— Exercise brief —
Range to output from the entries below: the line containing "Given: Select the Person entity type" through the line containing "The width and". Set it down exactly, ends included, nothing else.

— Dataset entries —

____________

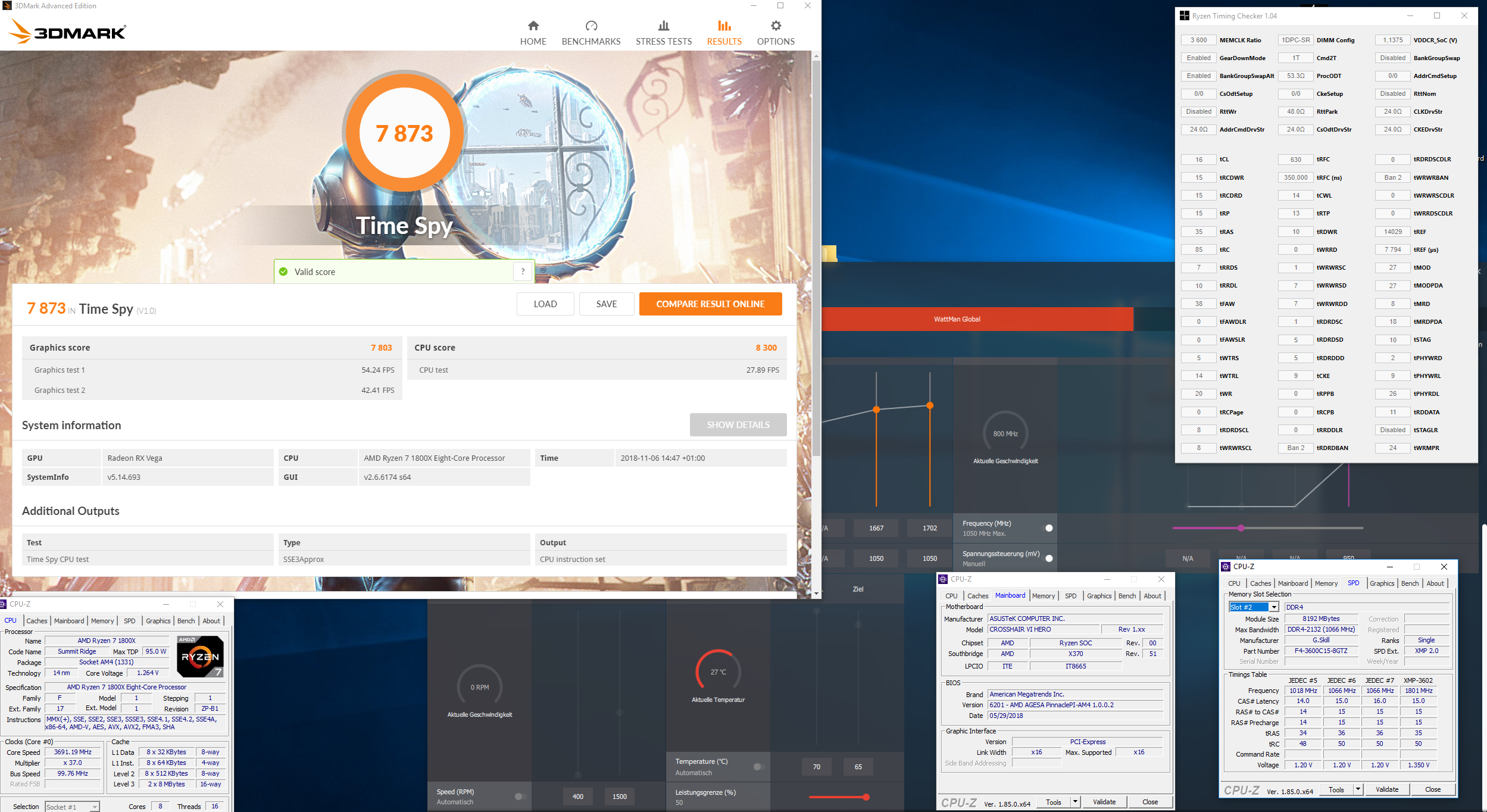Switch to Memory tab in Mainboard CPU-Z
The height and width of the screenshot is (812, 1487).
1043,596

____________

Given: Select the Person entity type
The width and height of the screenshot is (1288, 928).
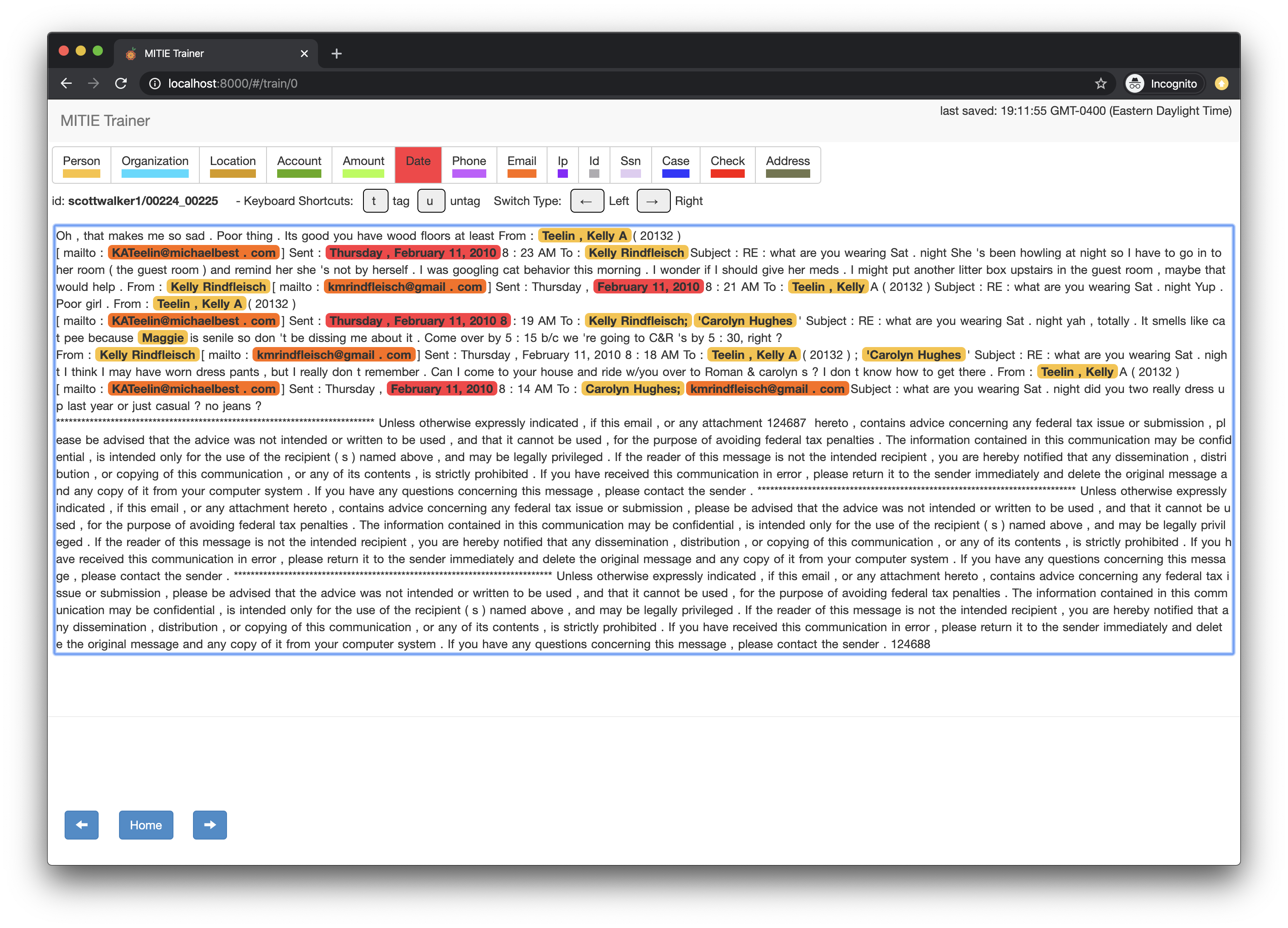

____________

— Result —
Given: Select the Person entity type
The width and height of the screenshot is (1288, 928).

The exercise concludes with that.